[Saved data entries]

⁂

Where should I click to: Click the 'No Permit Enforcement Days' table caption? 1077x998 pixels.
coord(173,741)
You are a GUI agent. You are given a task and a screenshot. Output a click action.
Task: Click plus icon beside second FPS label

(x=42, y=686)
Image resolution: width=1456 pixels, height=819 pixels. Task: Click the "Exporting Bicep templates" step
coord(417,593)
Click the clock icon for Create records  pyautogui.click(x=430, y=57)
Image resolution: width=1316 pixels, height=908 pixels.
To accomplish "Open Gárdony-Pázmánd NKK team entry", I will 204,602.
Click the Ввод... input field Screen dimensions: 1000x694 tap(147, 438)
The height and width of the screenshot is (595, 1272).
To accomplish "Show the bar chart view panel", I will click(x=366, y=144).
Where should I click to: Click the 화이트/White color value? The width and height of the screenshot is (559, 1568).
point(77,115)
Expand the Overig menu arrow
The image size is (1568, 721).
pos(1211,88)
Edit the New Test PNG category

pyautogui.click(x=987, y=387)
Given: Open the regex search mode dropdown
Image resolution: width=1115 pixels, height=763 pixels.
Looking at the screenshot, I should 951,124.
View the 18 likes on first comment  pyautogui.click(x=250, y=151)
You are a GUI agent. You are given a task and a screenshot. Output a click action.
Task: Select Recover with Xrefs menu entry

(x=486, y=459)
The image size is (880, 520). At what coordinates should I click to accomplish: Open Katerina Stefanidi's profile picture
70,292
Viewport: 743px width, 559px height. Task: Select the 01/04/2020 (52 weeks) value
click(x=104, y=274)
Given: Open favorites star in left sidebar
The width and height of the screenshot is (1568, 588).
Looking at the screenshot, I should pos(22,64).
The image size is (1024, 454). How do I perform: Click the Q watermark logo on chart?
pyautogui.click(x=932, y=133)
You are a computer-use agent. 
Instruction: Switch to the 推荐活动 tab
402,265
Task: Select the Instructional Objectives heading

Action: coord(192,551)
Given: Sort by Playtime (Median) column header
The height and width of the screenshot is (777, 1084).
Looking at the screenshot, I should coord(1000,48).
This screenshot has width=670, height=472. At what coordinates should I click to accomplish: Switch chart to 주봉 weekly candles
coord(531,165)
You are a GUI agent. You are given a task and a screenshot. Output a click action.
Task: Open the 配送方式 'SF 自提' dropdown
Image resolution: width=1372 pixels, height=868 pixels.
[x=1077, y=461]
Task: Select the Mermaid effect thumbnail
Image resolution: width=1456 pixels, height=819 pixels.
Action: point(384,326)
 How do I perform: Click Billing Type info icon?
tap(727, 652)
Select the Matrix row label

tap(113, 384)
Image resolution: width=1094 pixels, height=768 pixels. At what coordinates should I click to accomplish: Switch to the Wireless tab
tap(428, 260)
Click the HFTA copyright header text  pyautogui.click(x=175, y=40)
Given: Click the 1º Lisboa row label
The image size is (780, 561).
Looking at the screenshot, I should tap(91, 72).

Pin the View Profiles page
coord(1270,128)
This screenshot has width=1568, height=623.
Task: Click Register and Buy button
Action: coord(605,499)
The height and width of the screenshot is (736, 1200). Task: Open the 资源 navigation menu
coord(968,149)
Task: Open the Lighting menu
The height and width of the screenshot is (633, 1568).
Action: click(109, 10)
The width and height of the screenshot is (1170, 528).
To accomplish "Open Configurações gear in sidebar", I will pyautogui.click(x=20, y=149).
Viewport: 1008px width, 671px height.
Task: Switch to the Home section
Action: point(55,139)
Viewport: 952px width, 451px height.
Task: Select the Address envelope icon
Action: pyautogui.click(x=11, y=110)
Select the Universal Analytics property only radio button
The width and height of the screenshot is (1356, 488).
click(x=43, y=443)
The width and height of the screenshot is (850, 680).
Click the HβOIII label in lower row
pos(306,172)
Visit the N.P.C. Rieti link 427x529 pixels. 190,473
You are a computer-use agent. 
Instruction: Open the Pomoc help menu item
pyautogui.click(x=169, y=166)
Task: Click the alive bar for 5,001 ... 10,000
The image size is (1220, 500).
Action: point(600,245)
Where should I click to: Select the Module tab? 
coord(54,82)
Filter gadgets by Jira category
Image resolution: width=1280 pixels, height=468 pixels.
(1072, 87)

⁂

What to work on: None of the lines above may be skipped. Transcribe each one exactly.

Written solution:
Where should I click to: Click the 'No Permit Enforcement Days' table caption? 1077x998 pixels.
coord(173,741)
You are a GUI agent. You are given a task and a screenshot. Output a click action.
Task: Click plus icon beside second FPS label

(x=42, y=686)
Image resolution: width=1456 pixels, height=819 pixels. Task: Click the "Exporting Bicep templates" step
coord(417,593)
Click the clock icon for Create records  pyautogui.click(x=430, y=57)
Image resolution: width=1316 pixels, height=908 pixels.
To accomplish "Open Gárdony-Pázmánd NKK team entry", I will 204,602.
Click the Ввод... input field Screen dimensions: 1000x694 tap(147, 438)
The height and width of the screenshot is (595, 1272).
To accomplish "Show the bar chart view panel", I will click(x=366, y=144).
Where should I click to: Click the 화이트/White color value? The width and height of the screenshot is (559, 1568).
point(77,115)
Expand the Overig menu arrow
The image size is (1568, 721).
pos(1211,88)
Edit the New Test PNG category

pyautogui.click(x=987, y=387)
Given: Open the regex search mode dropdown
Image resolution: width=1115 pixels, height=763 pixels.
Looking at the screenshot, I should 951,124.
View the 18 likes on first comment  pyautogui.click(x=250, y=151)
You are a GUI agent. You are given a task and a screenshot. Output a click action.
Task: Select Recover with Xrefs menu entry

(x=486, y=459)
The image size is (880, 520). At what coordinates should I click to accomplish: Open Katerina Stefanidi's profile picture
70,292
Viewport: 743px width, 559px height. Task: Select the 01/04/2020 (52 weeks) value
click(x=104, y=274)
Given: Open favorites star in left sidebar
The width and height of the screenshot is (1568, 588).
Looking at the screenshot, I should pos(22,64).
The image size is (1024, 454). How do I perform: Click the Q watermark logo on chart?
pyautogui.click(x=932, y=133)
You are a computer-use agent. 
Instruction: Switch to the 推荐活动 tab
402,265
Task: Select the Instructional Objectives heading

Action: coord(192,551)
Given: Sort by Playtime (Median) column header
The height and width of the screenshot is (777, 1084).
Looking at the screenshot, I should coord(1000,48).
This screenshot has width=670, height=472. At what coordinates should I click to accomplish: Switch chart to 주봉 weekly candles
coord(531,165)
You are a GUI agent. You are given a task and a screenshot. Output a click action.
Task: Open the 配送方式 'SF 自提' dropdown
Image resolution: width=1372 pixels, height=868 pixels.
[x=1077, y=461]
Task: Select the Mermaid effect thumbnail
Image resolution: width=1456 pixels, height=819 pixels.
Action: point(384,326)
 How do I perform: Click Billing Type info icon?
tap(727, 652)
Select the Matrix row label

tap(113, 384)
Image resolution: width=1094 pixels, height=768 pixels. At what coordinates should I click to accomplish: Switch to the Wireless tab
tap(428, 260)
Click the HFTA copyright header text  pyautogui.click(x=175, y=40)
Given: Click the 1º Lisboa row label
The image size is (780, 561).
Looking at the screenshot, I should tap(91, 72).

Pin the View Profiles page
coord(1270,128)
This screenshot has width=1568, height=623.
Task: Click Register and Buy button
Action: coord(605,499)
The height and width of the screenshot is (736, 1200). Task: Open the 资源 navigation menu
coord(968,149)
Task: Open the Lighting menu
The height and width of the screenshot is (633, 1568).
Action: click(109, 10)
The width and height of the screenshot is (1170, 528).
To accomplish "Open Configurações gear in sidebar", I will pyautogui.click(x=20, y=149).
Viewport: 1008px width, 671px height.
Task: Switch to the Home section
Action: point(55,139)
Viewport: 952px width, 451px height.
Task: Select the Address envelope icon
Action: pyautogui.click(x=11, y=110)
Select the Universal Analytics property only radio button
The width and height of the screenshot is (1356, 488).
click(x=43, y=443)
The width and height of the screenshot is (850, 680).
Click the HβOIII label in lower row
pos(306,172)
Visit the N.P.C. Rieti link 427x529 pixels. 190,473
You are a computer-use agent. 
Instruction: Open the Pomoc help menu item
pyautogui.click(x=169, y=166)
Task: Click the alive bar for 5,001 ... 10,000
The image size is (1220, 500).
Action: point(600,245)
Where should I click to: Select the Module tab? 
coord(54,82)
Filter gadgets by Jira category
Image resolution: width=1280 pixels, height=468 pixels.
(1072, 87)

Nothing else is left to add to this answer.